Am vergangenen Samstag,
dem 1. September 2012, trat die letzte Stufe des europaweiten Verbots
herkömmlicher, energetisch ineffizienter Glühbirnen in Kraft. Es
war begleitet von dem ein oder anderen Medienscherz,
aber der ganz große Volksaufstand blieb aus. Das ist einerseits
wenig überraschend, schließlich haben wir inzwischen mit der
Eurokrise sehr viel größere Sorgen. Andererseits aber kontrastiert
die Gleichgültigkeit in den letzten Tagen dann doch recht
bemerkenswert mit der medialen Empörung, die vor drei Jahren
herrschte, als das Glühbirnenverbot im Februar 2009 beschlossen
wurde.

| ZIEL 1 |
Fasse den Dokumentausschnitt in zwei Sätzen zusammen.
| ZIEL 2 |
Gib an, wann das Glühbirnenverbot laut dem Dokumentausschnitt beschlossen wurde.

| DATENLISTE |
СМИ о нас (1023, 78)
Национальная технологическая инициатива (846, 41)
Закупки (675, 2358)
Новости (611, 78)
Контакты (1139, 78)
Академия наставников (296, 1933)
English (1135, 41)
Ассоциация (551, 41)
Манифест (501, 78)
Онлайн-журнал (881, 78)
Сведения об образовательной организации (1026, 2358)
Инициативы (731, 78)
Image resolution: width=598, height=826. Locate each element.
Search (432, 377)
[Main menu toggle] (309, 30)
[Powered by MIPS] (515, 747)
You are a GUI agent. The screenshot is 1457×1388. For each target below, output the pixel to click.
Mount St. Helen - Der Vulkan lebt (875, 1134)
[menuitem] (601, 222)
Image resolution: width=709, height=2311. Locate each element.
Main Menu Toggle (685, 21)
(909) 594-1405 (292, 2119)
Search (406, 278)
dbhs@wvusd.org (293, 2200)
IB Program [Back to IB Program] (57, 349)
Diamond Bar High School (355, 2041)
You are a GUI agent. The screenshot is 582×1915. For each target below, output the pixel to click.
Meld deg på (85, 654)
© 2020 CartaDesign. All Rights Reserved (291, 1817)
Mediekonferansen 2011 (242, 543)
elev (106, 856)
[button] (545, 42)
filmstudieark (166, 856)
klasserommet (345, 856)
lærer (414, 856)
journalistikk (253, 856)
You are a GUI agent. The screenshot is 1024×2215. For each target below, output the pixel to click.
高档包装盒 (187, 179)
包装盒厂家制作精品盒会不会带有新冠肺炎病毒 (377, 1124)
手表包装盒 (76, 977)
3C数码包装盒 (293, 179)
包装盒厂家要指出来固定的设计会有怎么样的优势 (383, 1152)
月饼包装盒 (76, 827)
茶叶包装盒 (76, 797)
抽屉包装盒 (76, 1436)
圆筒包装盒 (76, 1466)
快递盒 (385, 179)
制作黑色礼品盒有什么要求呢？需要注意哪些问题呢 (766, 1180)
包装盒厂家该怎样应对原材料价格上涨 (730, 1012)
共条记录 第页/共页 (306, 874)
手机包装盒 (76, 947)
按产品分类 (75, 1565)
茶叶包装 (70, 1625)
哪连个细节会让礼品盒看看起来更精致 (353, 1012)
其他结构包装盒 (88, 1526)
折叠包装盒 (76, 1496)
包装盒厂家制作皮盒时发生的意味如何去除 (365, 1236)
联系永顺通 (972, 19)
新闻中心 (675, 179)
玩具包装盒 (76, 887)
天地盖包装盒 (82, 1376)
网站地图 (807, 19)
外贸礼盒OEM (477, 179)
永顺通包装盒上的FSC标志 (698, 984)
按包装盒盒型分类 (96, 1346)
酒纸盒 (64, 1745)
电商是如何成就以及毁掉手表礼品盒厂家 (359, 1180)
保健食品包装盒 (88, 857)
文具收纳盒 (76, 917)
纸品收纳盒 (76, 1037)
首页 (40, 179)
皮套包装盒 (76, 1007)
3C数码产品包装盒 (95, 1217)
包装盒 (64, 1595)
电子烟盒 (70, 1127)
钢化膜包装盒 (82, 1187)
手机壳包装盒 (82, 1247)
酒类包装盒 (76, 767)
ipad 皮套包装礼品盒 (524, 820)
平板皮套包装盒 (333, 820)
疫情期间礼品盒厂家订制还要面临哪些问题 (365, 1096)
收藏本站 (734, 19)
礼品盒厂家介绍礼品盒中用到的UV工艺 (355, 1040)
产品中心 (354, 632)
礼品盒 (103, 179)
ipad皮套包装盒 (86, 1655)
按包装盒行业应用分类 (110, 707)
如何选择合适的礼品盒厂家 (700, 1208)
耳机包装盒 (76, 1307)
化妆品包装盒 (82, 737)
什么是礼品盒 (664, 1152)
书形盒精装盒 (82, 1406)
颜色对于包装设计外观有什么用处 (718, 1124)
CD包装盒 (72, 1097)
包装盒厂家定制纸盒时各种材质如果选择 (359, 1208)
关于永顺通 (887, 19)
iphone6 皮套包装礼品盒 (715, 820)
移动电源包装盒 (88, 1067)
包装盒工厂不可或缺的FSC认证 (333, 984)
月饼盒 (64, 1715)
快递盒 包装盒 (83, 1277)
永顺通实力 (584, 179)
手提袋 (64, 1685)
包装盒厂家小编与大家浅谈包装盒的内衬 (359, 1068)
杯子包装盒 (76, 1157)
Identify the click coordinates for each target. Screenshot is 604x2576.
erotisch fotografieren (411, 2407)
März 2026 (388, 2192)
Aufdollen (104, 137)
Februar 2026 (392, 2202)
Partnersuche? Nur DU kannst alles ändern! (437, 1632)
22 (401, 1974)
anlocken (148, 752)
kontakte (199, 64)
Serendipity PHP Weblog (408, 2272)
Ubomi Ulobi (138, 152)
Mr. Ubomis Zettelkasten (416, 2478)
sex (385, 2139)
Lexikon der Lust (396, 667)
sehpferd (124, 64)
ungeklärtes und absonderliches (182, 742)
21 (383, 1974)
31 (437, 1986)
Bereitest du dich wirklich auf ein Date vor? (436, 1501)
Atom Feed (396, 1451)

| RICHTIGE ANTWORT 1 |
Am Samstag, dem 1. September 2012, trat die letzte Stufe des europaweiten Verbots herkömmlicher, energetisch ineffizienter Glühbirnen in Kraft, begleitet von einzelnen Medienscherzen, aber ohne großen Volksaufstand. Diese Gleichgültigkeit ist angesichts der Eurokrise wenig überraschend, kontrastiert jedoch bemerkenswert mit der medialen Empörung von vor drei Jahren, als das Verbot im Februar 2009 beschlossen wurde.

| RICHTIGE ANTWORT 2 |
Im Februar 2009.